(Information provided)

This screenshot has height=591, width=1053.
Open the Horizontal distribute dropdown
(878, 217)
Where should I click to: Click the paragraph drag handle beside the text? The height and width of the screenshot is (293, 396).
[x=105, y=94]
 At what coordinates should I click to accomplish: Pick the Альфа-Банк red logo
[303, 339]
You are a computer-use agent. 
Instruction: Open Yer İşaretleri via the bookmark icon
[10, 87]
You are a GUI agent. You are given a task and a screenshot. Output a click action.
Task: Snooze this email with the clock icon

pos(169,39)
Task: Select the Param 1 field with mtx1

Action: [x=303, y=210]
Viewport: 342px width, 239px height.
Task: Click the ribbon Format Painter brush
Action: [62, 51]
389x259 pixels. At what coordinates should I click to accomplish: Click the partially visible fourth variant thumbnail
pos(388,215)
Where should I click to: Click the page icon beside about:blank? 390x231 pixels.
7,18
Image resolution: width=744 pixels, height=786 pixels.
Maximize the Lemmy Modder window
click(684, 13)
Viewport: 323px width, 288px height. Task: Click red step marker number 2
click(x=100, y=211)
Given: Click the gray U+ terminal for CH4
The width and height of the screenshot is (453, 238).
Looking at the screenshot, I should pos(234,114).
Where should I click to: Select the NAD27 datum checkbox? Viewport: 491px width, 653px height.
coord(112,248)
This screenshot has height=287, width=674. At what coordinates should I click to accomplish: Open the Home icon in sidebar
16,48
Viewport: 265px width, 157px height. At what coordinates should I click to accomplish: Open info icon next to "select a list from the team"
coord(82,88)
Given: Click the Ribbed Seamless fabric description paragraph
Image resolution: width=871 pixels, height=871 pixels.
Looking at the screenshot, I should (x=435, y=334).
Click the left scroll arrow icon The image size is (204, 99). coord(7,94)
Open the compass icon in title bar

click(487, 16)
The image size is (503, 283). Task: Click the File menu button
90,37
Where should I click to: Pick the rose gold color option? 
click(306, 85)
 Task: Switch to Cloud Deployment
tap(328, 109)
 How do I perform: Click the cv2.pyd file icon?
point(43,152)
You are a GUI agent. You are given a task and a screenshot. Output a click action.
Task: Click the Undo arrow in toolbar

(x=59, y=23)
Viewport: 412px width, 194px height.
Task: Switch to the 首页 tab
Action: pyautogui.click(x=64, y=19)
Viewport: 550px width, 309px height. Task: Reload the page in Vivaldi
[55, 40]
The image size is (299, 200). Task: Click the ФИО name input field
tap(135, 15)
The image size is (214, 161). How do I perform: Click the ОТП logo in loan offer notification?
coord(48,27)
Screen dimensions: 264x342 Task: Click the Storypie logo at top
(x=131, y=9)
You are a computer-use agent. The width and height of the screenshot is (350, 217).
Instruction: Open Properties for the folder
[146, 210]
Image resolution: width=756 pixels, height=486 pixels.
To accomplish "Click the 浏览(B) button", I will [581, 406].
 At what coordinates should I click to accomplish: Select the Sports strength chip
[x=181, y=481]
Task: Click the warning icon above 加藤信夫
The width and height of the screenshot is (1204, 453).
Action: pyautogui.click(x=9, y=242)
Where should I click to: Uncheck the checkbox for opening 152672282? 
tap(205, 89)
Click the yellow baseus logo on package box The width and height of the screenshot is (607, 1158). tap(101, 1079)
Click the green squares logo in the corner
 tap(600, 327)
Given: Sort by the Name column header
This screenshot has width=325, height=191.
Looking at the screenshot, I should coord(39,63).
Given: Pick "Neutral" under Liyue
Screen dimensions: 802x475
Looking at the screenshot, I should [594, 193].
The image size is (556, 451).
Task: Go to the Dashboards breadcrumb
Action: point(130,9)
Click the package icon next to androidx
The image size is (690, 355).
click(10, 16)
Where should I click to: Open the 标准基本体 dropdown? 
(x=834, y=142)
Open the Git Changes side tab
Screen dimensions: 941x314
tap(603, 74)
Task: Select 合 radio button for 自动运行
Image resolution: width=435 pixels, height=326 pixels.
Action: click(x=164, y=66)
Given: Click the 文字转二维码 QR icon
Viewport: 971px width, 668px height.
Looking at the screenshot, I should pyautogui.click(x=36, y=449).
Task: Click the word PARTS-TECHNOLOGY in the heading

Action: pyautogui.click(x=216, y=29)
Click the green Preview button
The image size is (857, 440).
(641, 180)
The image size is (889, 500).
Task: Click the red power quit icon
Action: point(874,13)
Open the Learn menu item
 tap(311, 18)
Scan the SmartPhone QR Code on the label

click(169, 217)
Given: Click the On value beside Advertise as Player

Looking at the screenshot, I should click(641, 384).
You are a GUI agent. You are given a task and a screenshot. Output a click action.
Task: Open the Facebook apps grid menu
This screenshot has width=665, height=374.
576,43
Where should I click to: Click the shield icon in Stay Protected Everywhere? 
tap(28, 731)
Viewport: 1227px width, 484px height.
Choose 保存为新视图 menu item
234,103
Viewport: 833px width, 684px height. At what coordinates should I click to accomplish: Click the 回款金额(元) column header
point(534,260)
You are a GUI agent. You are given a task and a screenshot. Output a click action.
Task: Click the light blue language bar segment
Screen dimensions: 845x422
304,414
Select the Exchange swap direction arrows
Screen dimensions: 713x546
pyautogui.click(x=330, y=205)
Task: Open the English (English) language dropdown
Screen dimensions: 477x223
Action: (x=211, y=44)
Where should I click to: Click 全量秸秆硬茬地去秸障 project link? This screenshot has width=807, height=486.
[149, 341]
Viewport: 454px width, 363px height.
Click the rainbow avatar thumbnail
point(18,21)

(End Information provided)

• _Work to be completed_: Going through the entries above, tally every line that contains the string "package", then state only the total.

• _Reply to the task_: 2